6. Allow yourself to feel
It took me a long time to believe that there is nothing wrong with feeling sad, angry, hurt, or afraid. It has only been in the last year that I have actually learned how to be in these states without trying to suppress the feeling or run from the experience. This is a skill I am still working on. If you want to parent more effectively it is important that you allow yourself to feel. There will be many parenting moments that put you to the test. The goal is not to avoid anger. Anger is a part of you and this is OK. The goal is to move yourself into a space where you can feel anger without expressing it in a way that will hurt yourself or another person. Feeling your own feelings is the greatest tool you have to offer your children guidance in being able to understand, and handle, feeling their feelings. It is also very helpful to name the feeling out loud. Not only will this help you return to a place of calmness, but it also teaches your children that feelings are a natural and healthy part of being alive.

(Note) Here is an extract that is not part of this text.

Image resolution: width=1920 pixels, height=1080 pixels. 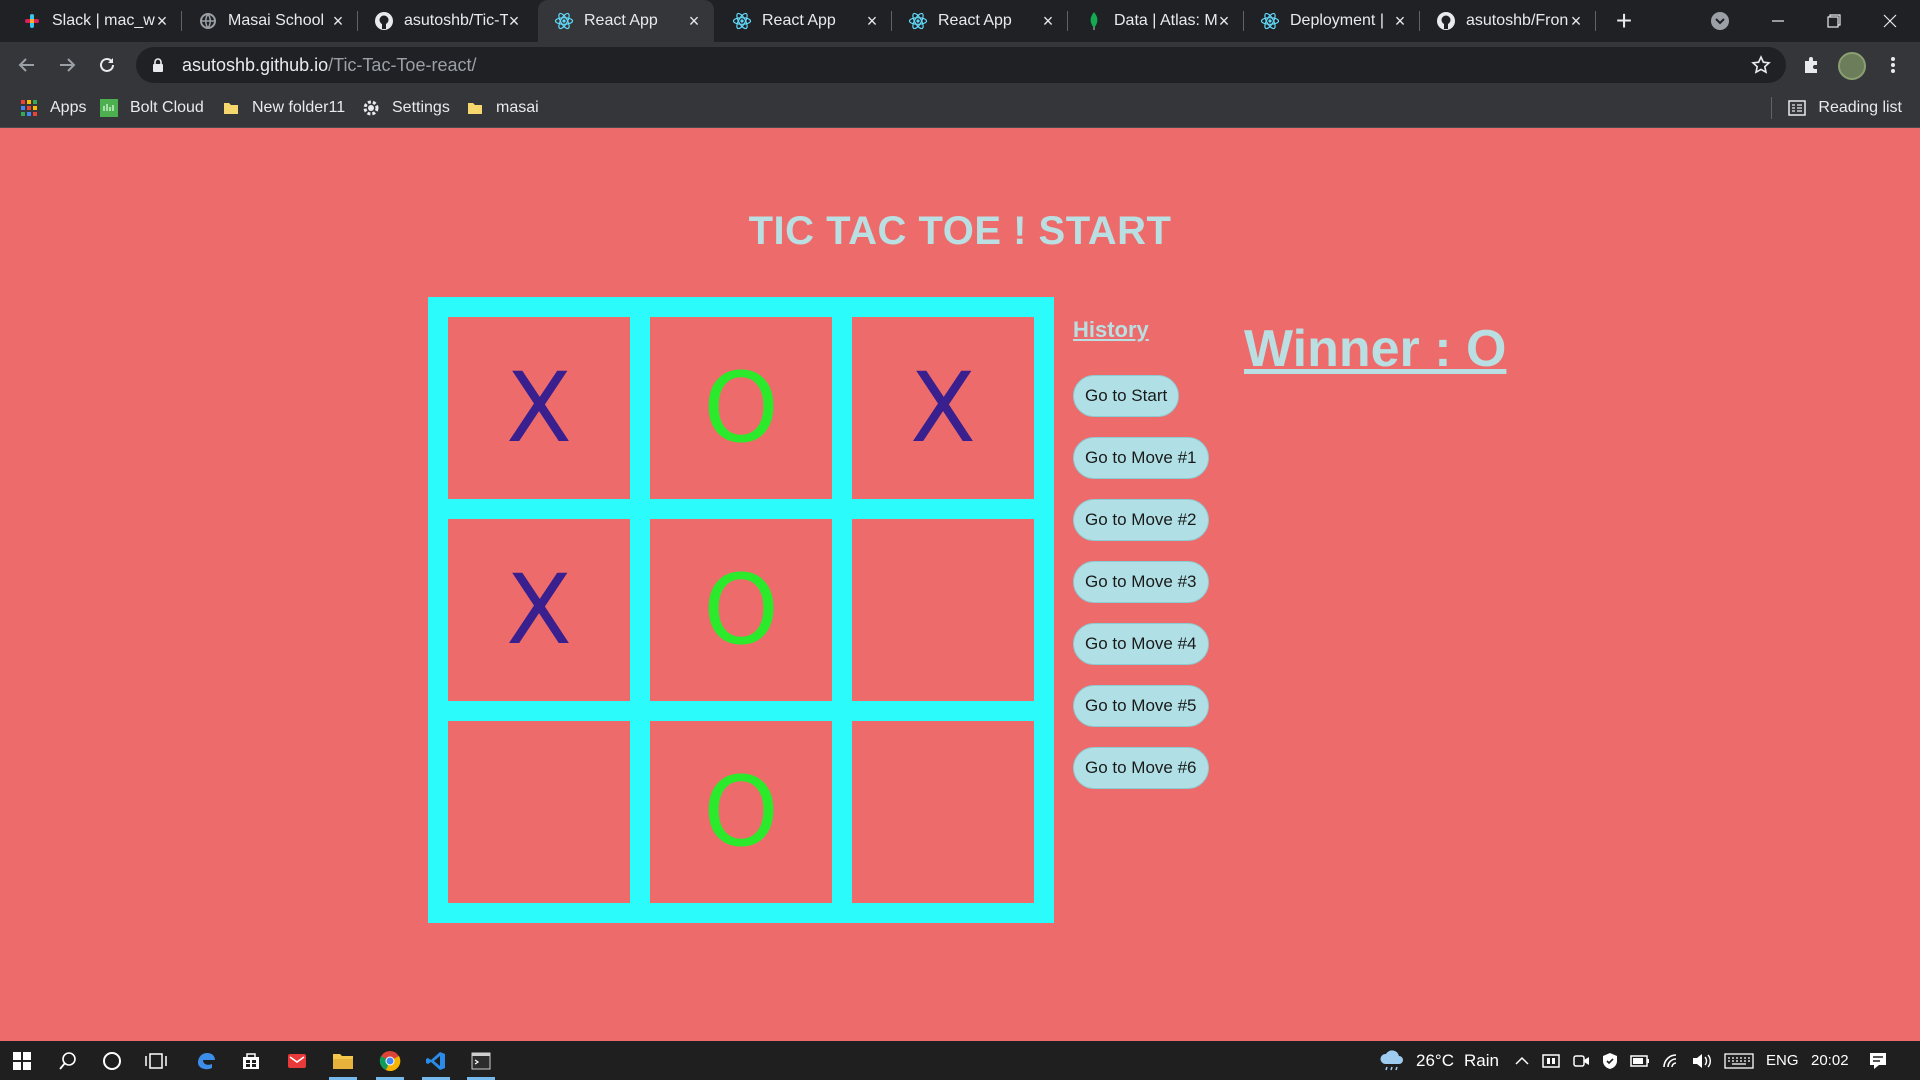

7. Become solution-focused
Change your mindset. If you child acts out in a way that you believe is worthy of punishment, stop yourself before punishing and try to come up with solutions that help your child learn appropriate behavior. If you have already punished, you can always bring the topic up at a later time and come up with solutions together. According to Jane Nelson, the author of Positive Discipline, you want the solution to be related, respectful, reasonable, and helpful. For example, lets suppose your child is throwing the ball in the house and ignoring your request to take the ball outside. You can say something like: "I know you are having fun throwing the ball in the house. I am feeling frustrated because you are ignoring me and I am afraid that something in the house may break. I would like for you to take the ball outside. Can we come up with a solution that works for both of us? "This actually happened in my house this morning. My 6 year old son was ignoring my requests to take the ball outside. I found myself getting angry and was just about to take the ball away when I remembered to brainstorm solutions with him. My son's solution was for me to come outside and throw the ball with him for 10 minutes, which worked for me. He agreed to stay outside on his own after that. Remember, adults do not need to make children suffer in order to for them to learn. Team up with them and come up with solutions to their challenging behaviors. Children are creative and ingenious problem solvers. Allow them to teach you and enjoy their out-of-the box thinking.
8. How do you want your grandchildren to be raised?
Every single day you are teaching your children what raising kids looks like. We cannot avoid or get around the impact of modeling. Know that when you choose to take on a philosophy of love, kindness, and respect you will be teaching all of these qualities to your children who will then teach these qualities to their own children. Remember that every single time you yell at or spank your children, you are teaching them that yelling and hitting are appropriate behaviors. Peace starts in the home and it starts with you.